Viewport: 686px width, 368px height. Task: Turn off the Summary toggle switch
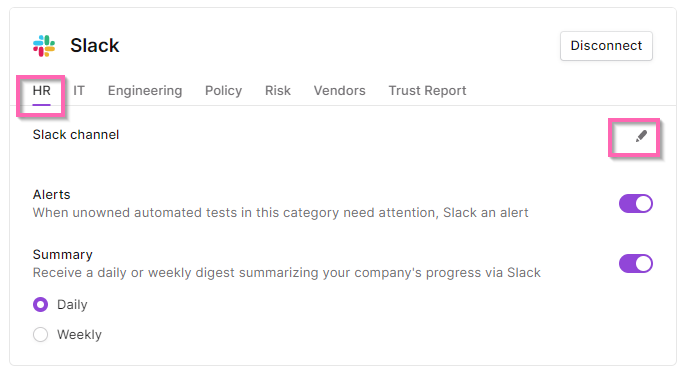pyautogui.click(x=636, y=263)
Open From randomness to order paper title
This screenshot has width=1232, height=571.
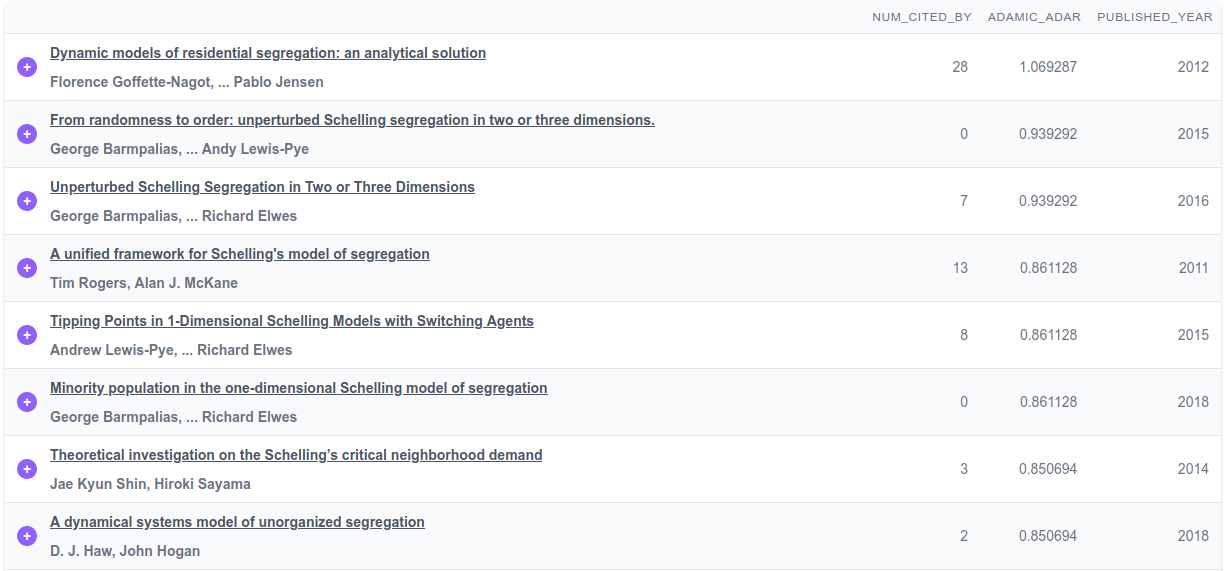pyautogui.click(x=352, y=120)
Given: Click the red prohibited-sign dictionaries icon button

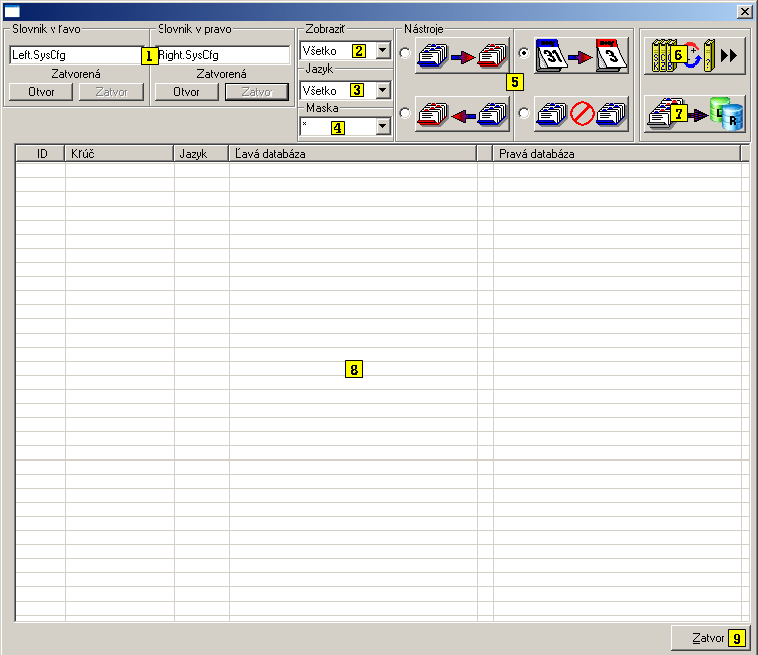Looking at the screenshot, I should click(x=580, y=113).

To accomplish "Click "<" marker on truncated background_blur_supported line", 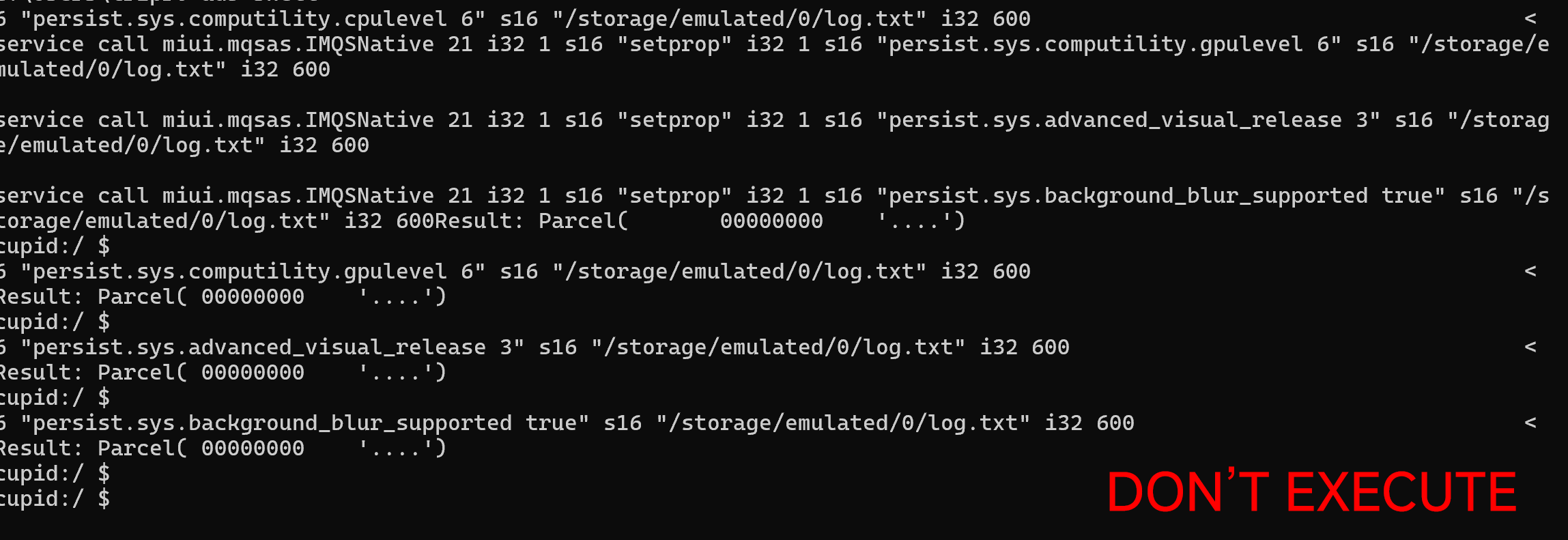I will click(x=1530, y=423).
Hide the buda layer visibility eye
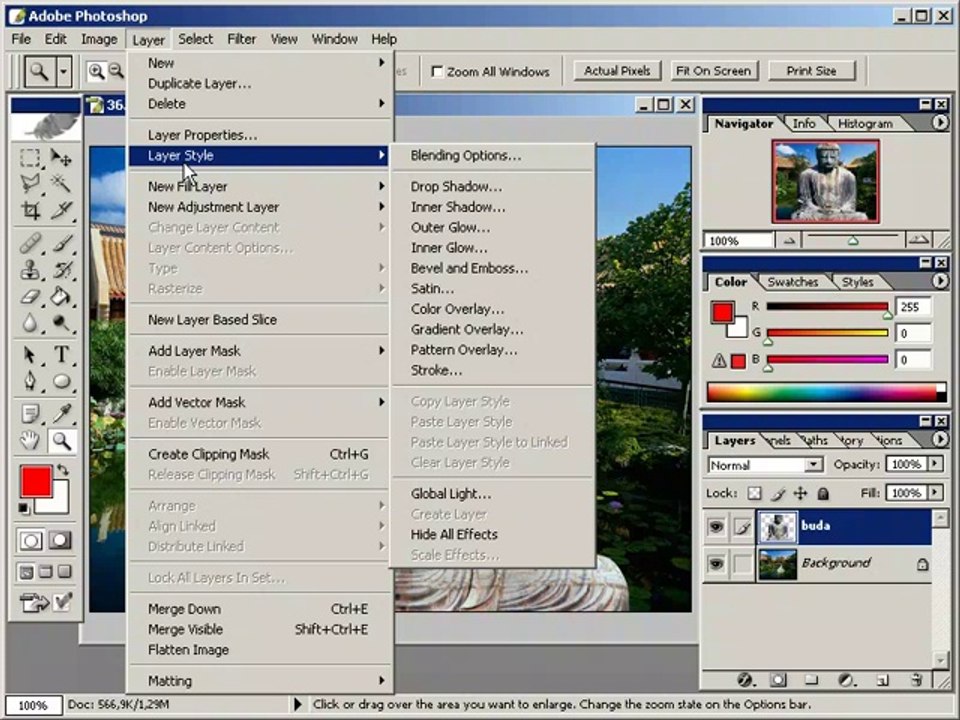The width and height of the screenshot is (960, 720). click(x=716, y=527)
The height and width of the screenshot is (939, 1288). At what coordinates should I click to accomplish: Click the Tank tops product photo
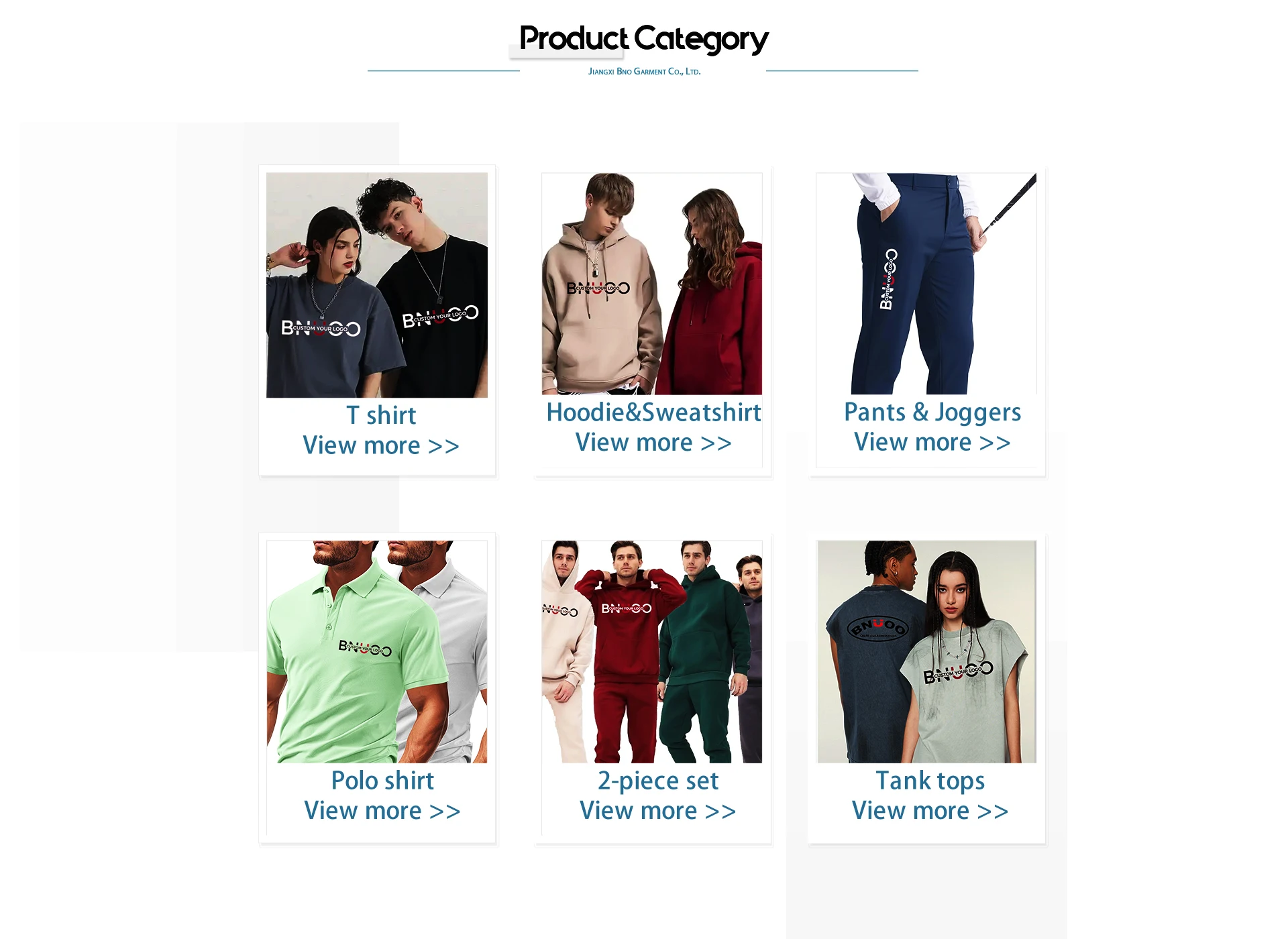926,651
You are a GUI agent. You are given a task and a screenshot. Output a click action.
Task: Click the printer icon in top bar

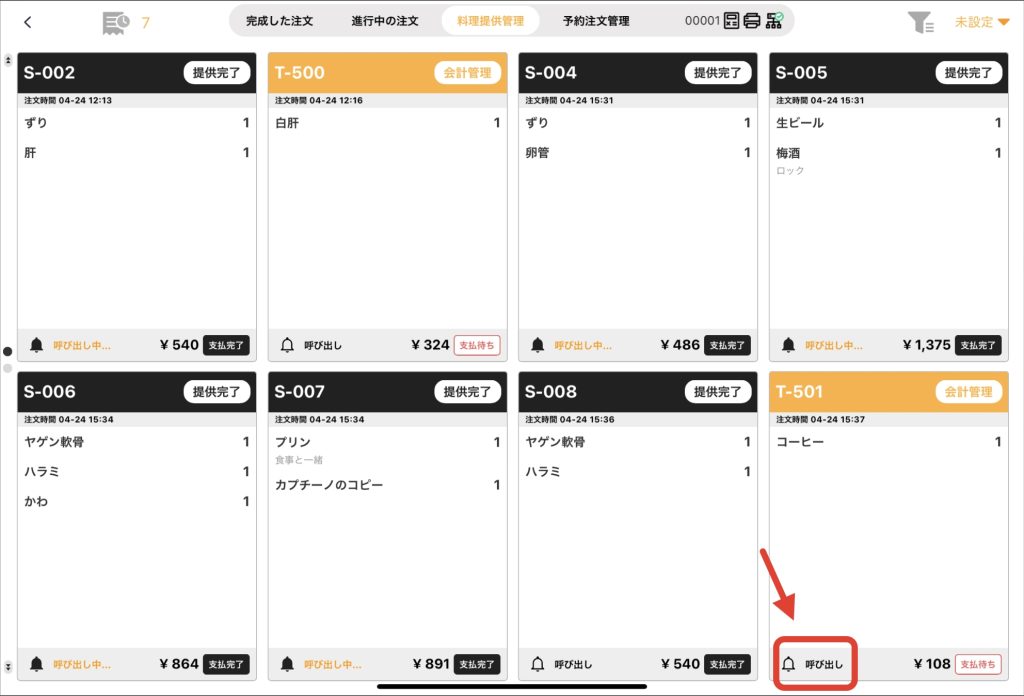tap(752, 21)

What the exercise asks: Keep the pictures out of your copy. Copy only the lines from the line that holds "The height and" through the last line of the listing above, both included.

Exercise output:
The height and width of the screenshot is (939, 1288). At what coordinates should I click to accomplish: Click the Tank tops product photo
926,651
You are a GUI agent. You are given a task and a screenshot. Output a click action.
Task: Click the printer icon in top bar

tap(752, 21)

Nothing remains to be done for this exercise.